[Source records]
Start of Block

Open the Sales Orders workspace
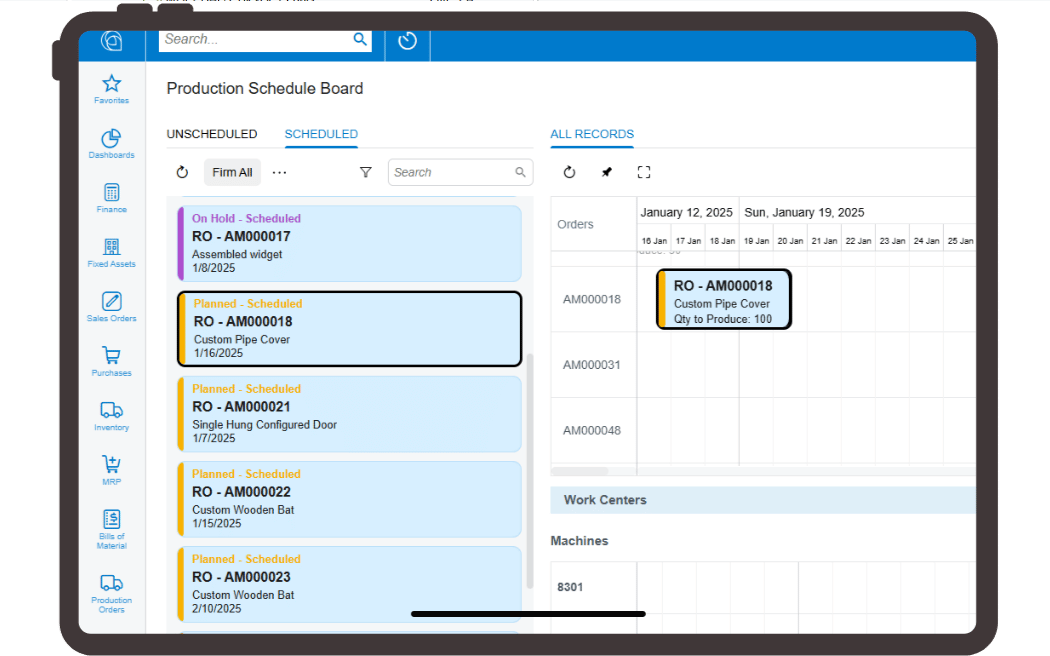111,306
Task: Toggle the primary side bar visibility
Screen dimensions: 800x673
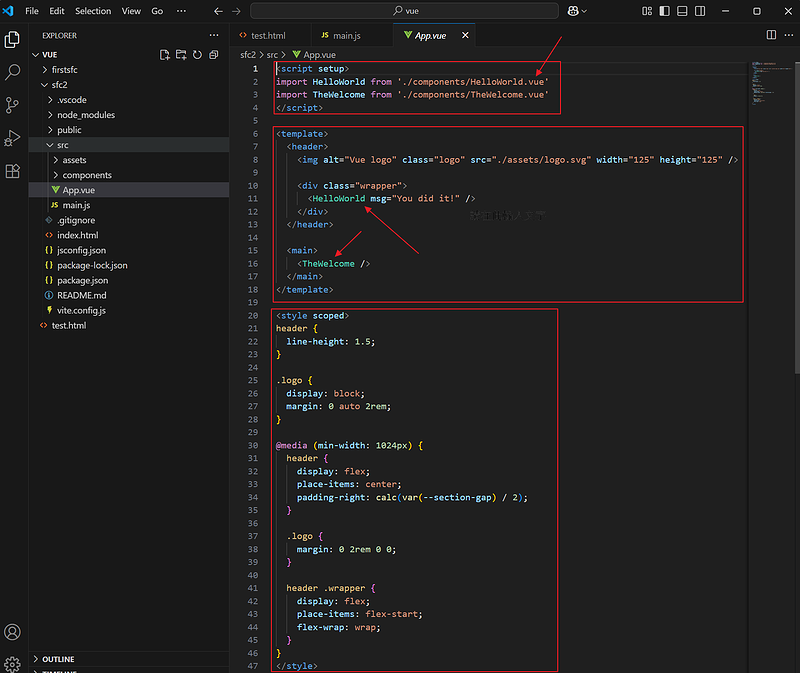Action: (x=664, y=11)
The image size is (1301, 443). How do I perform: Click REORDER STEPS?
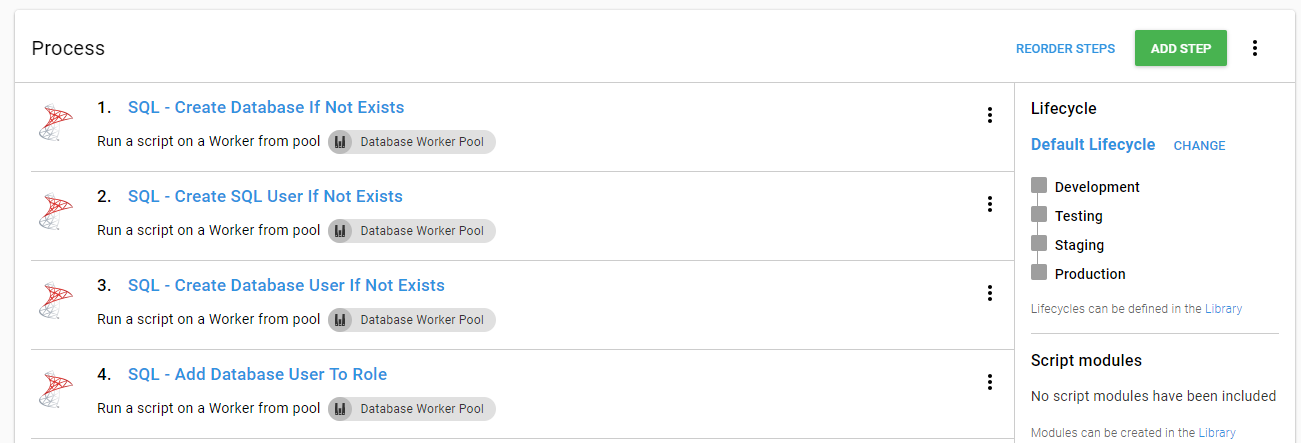pyautogui.click(x=1065, y=49)
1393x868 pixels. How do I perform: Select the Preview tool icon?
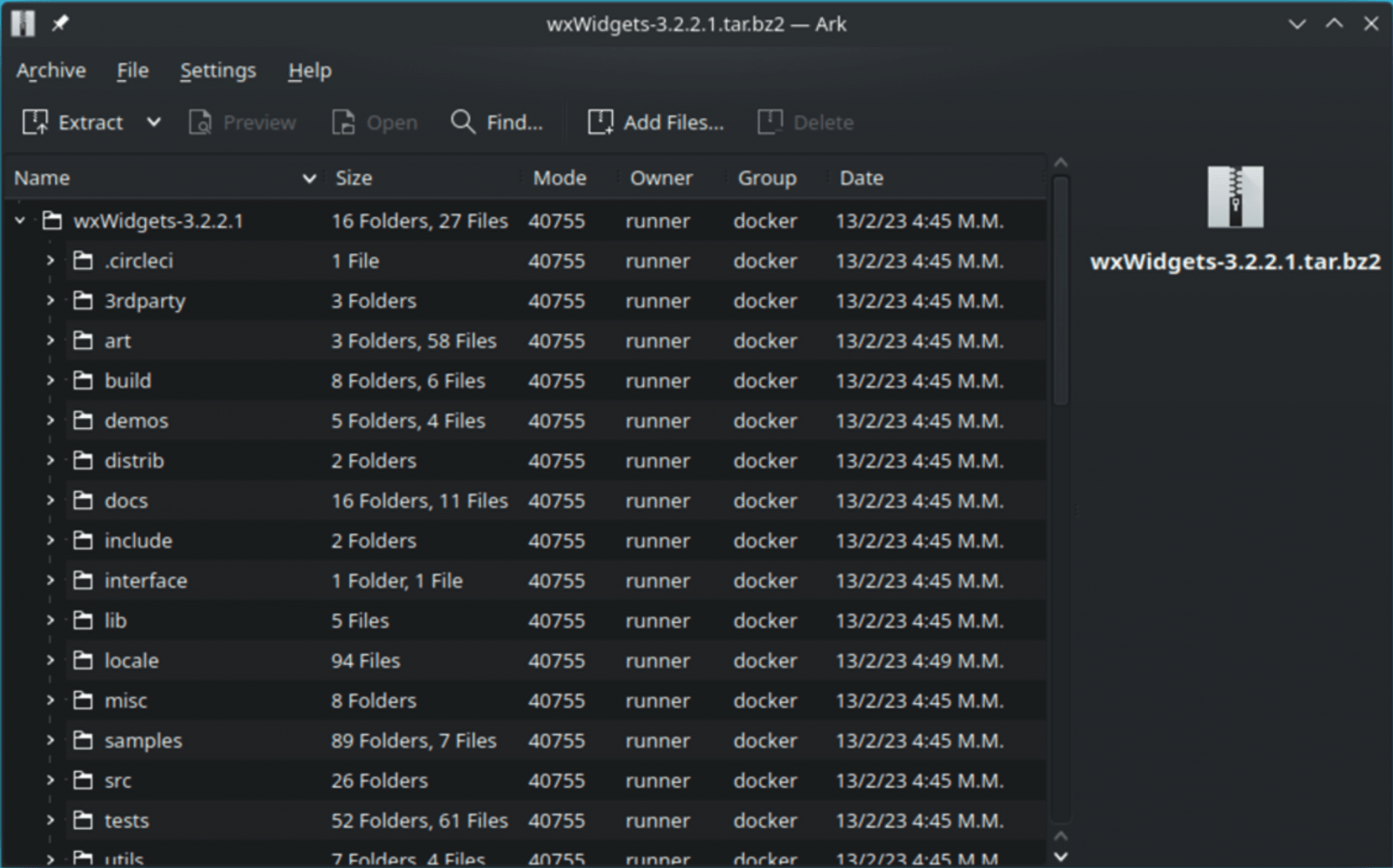[200, 122]
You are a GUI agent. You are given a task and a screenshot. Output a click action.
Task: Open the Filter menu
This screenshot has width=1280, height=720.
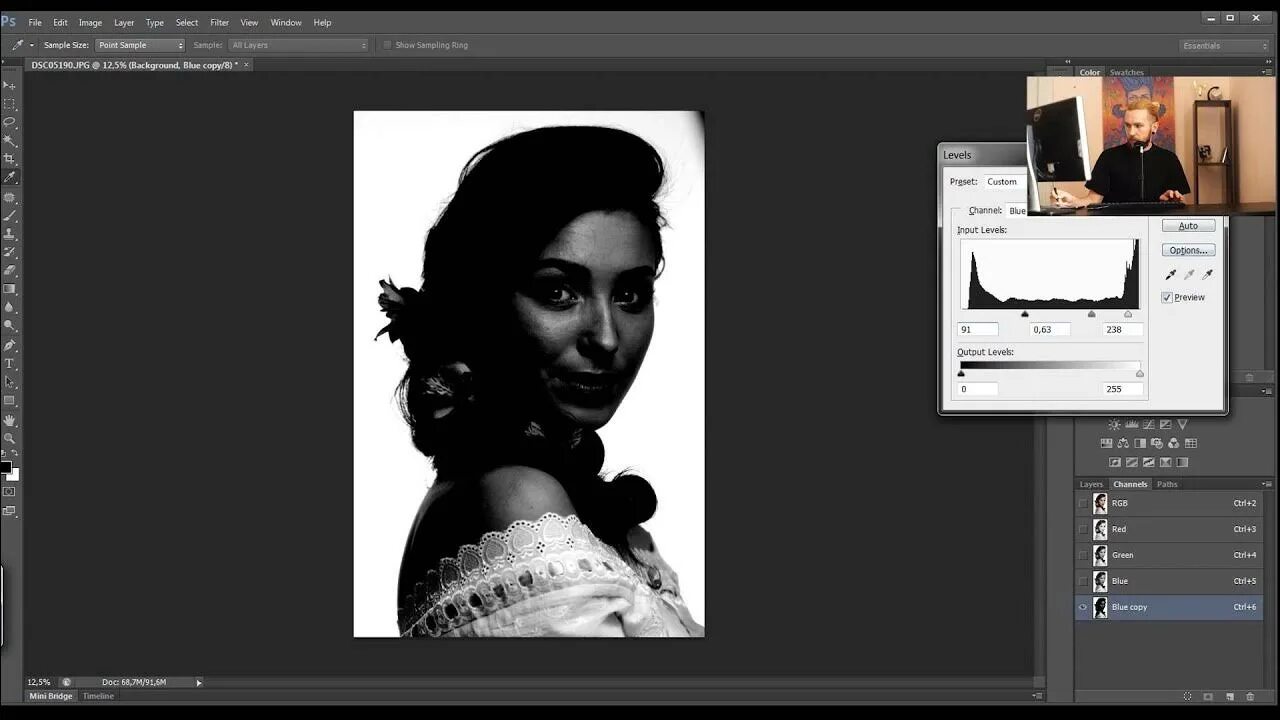[219, 22]
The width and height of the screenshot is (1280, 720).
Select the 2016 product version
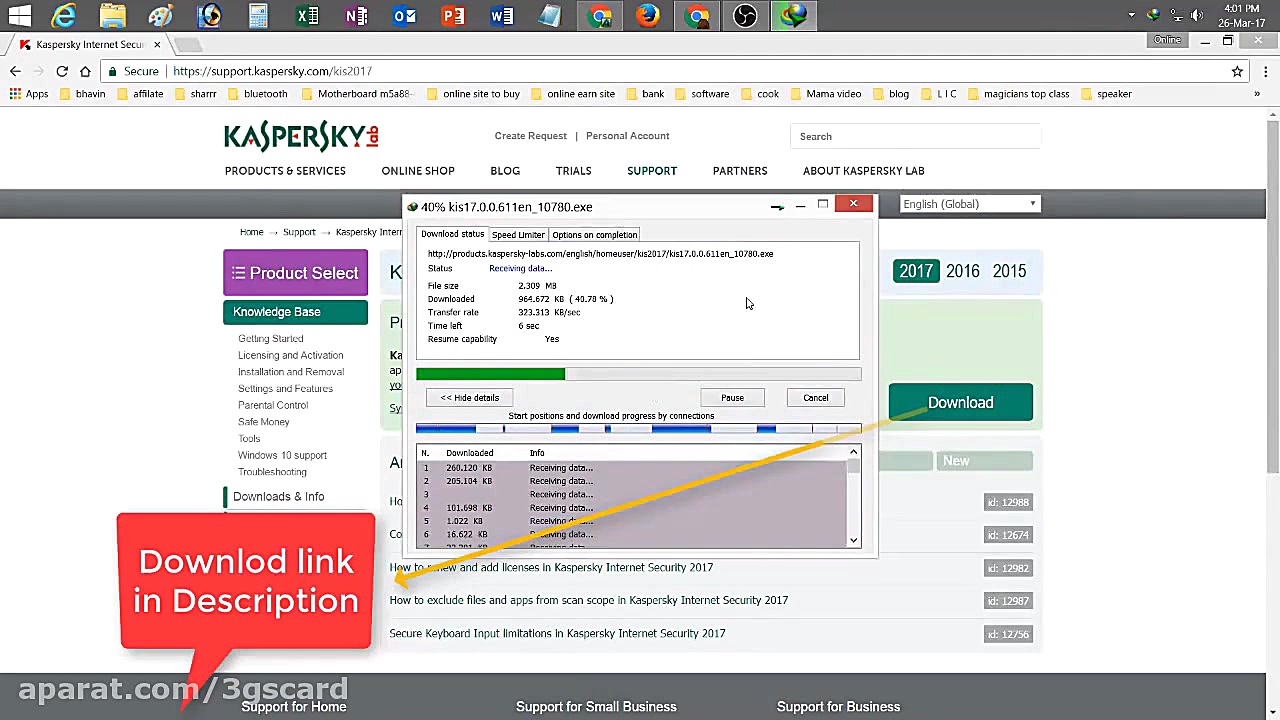point(962,271)
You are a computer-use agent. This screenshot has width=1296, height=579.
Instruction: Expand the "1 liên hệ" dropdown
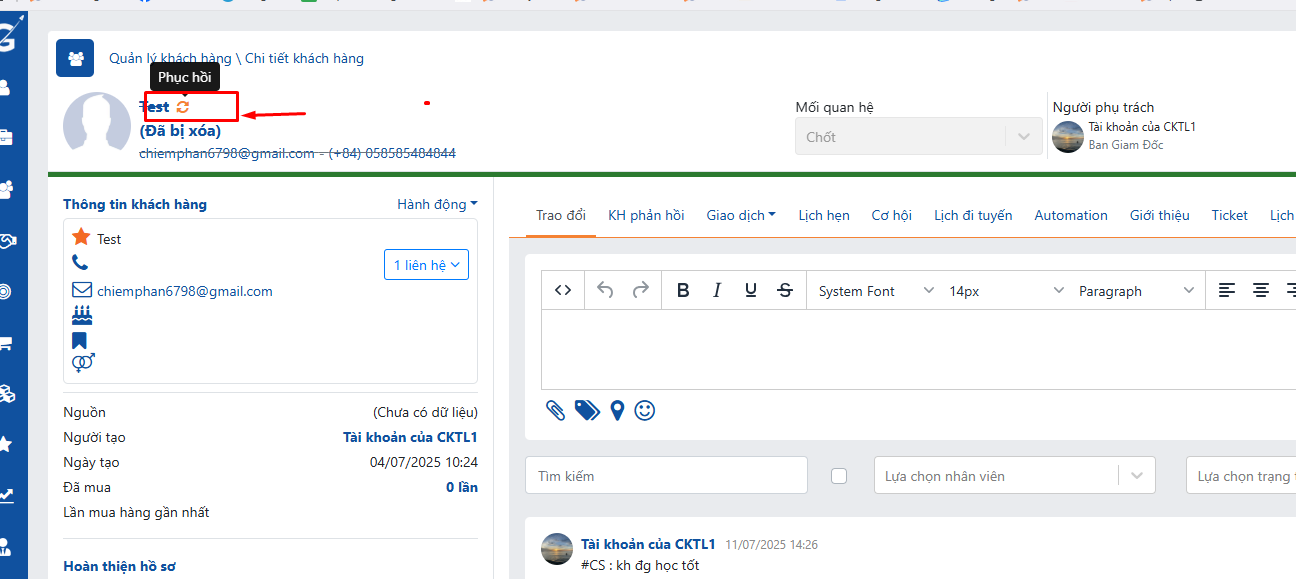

End of Block

A complete answer gives every line of the records holding "agent".

You are a GUI agent. You are given a task and a screenshot. Output a click action.
You are a computer-use agent. This screenshot has width=1296, height=579.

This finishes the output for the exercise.